**TASK OBJECTIVE:** Here, set down only the lines between the line that contains "Screen dimensions: 1411x1111" and the final line of the material, both included, exactly as written. Skip the pictures.

**INFORMATION PROVIDED:**

= = = =

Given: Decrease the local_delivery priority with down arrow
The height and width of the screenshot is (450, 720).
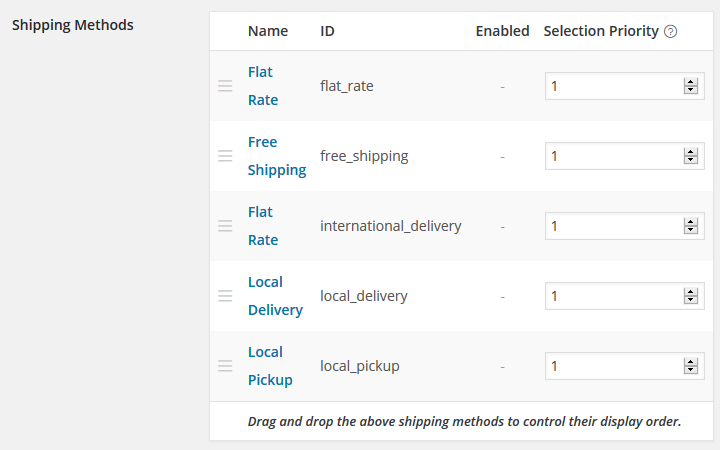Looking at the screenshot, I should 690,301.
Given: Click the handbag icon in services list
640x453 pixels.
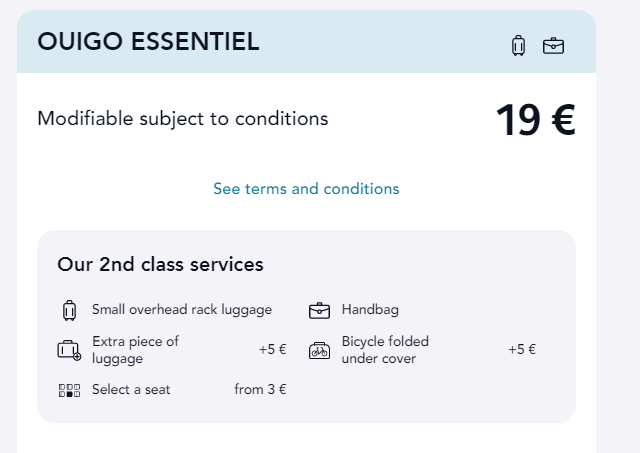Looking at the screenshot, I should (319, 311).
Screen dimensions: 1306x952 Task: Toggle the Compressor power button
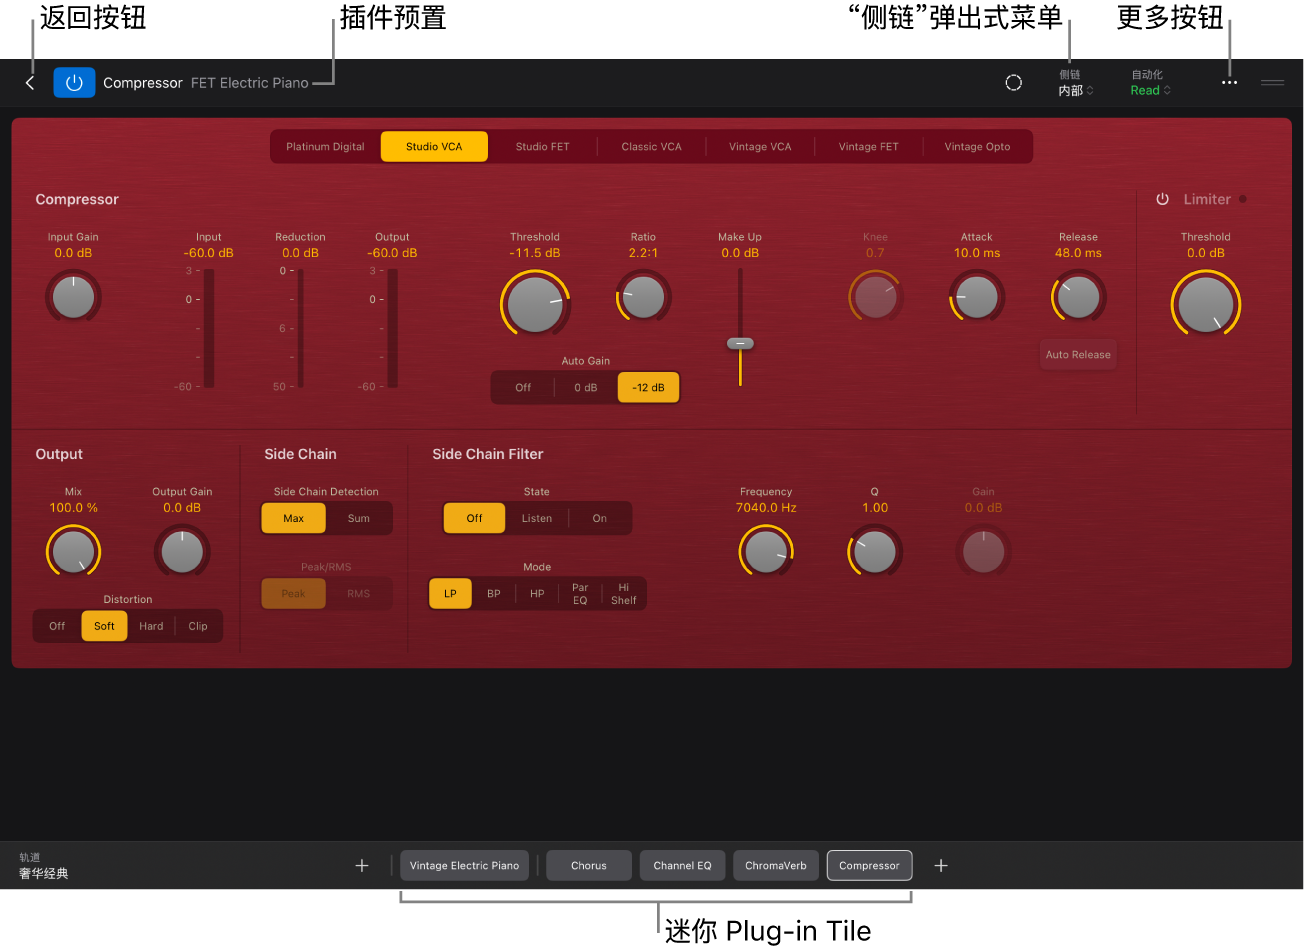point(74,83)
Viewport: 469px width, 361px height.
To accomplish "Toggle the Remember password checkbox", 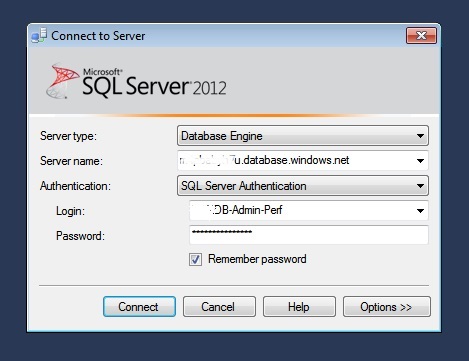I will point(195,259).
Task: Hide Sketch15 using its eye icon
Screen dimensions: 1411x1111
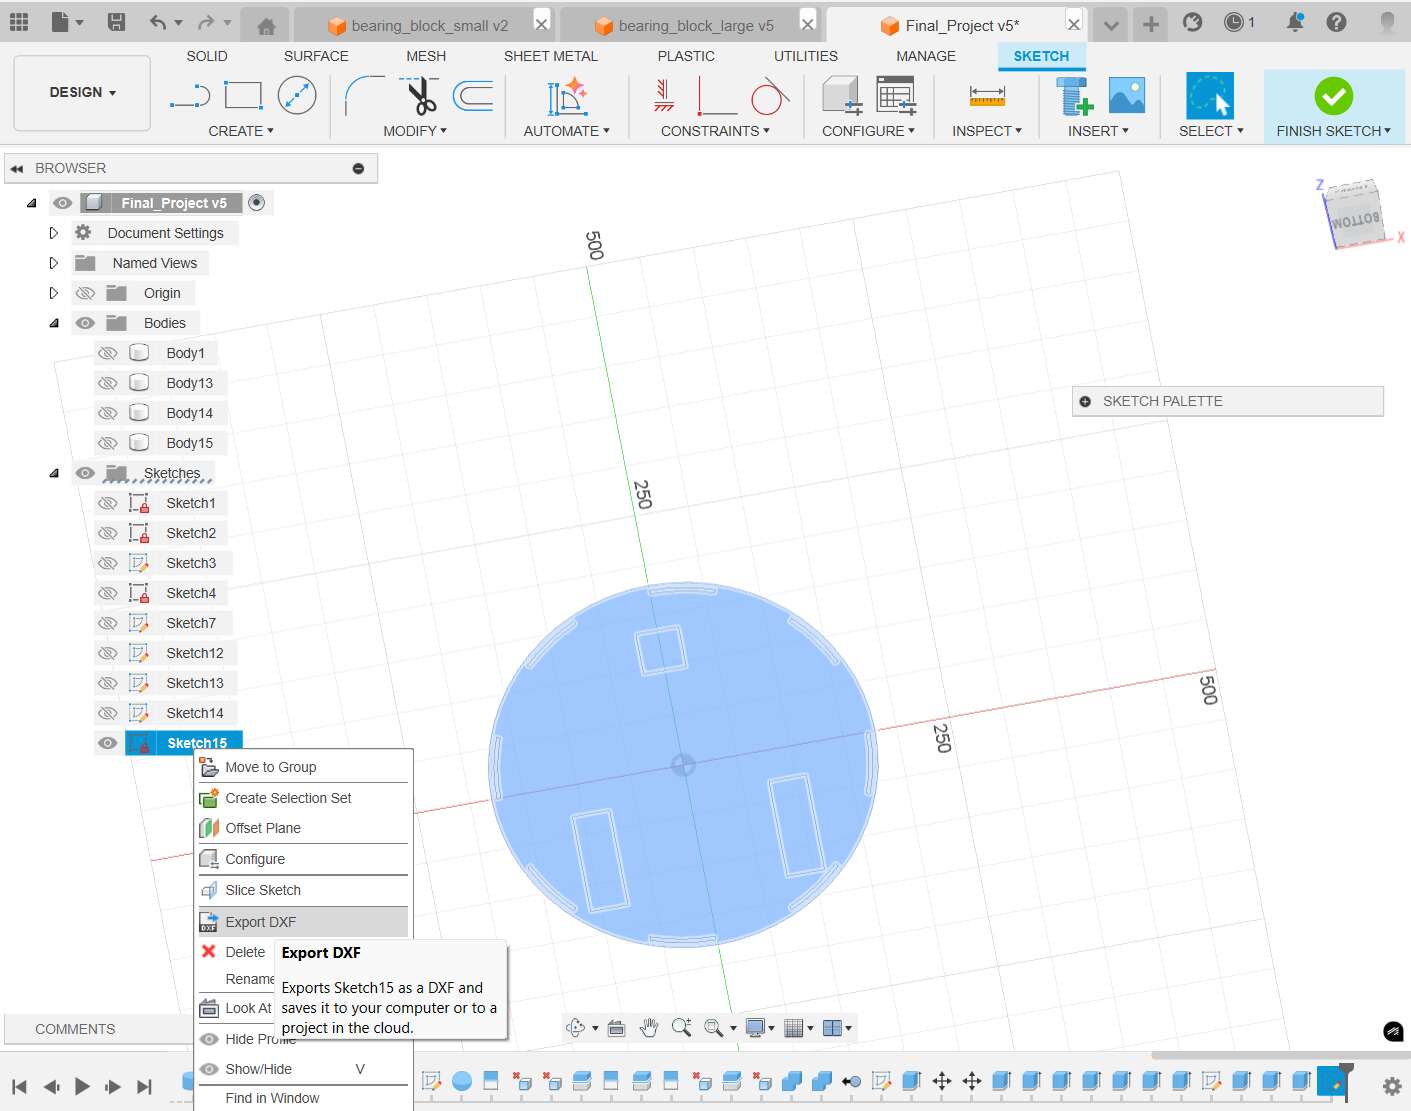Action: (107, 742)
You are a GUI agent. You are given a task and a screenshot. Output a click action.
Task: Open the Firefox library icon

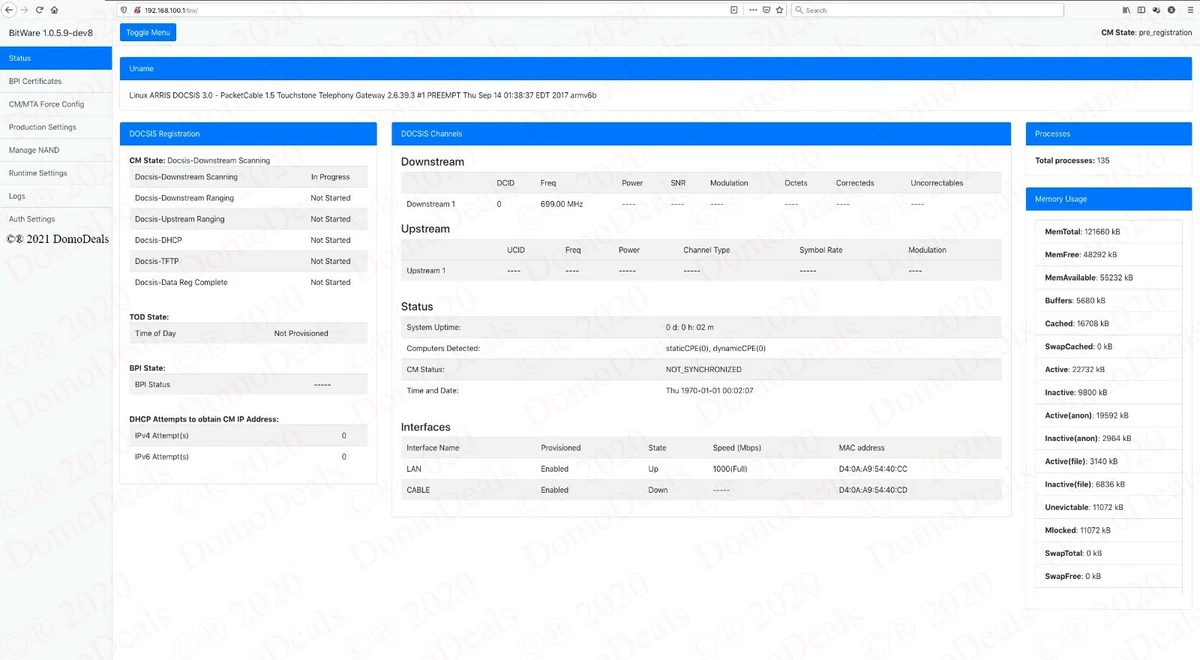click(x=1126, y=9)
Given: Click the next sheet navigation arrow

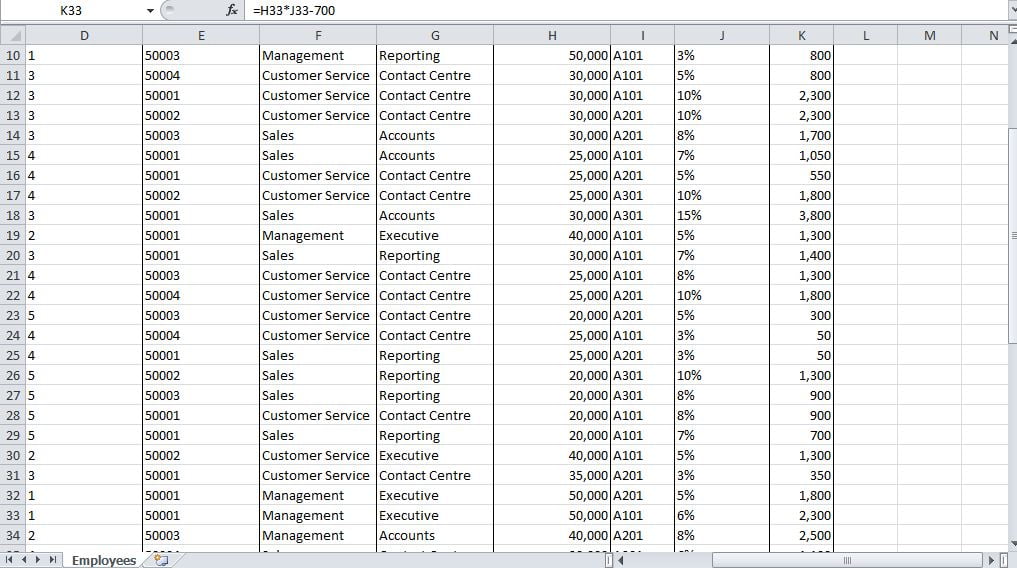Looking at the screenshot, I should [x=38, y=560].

= = = =

**RESULT BELOW:**
Screen dimensions: 1411x1111
Action: (107, 742)
You are a GUI agent. You are given a task and a screenshot. Output a click action.
Task: Open the Firefox library icon

click(x=1126, y=9)
Given: Click the next sheet navigation arrow

Looking at the screenshot, I should [x=38, y=560].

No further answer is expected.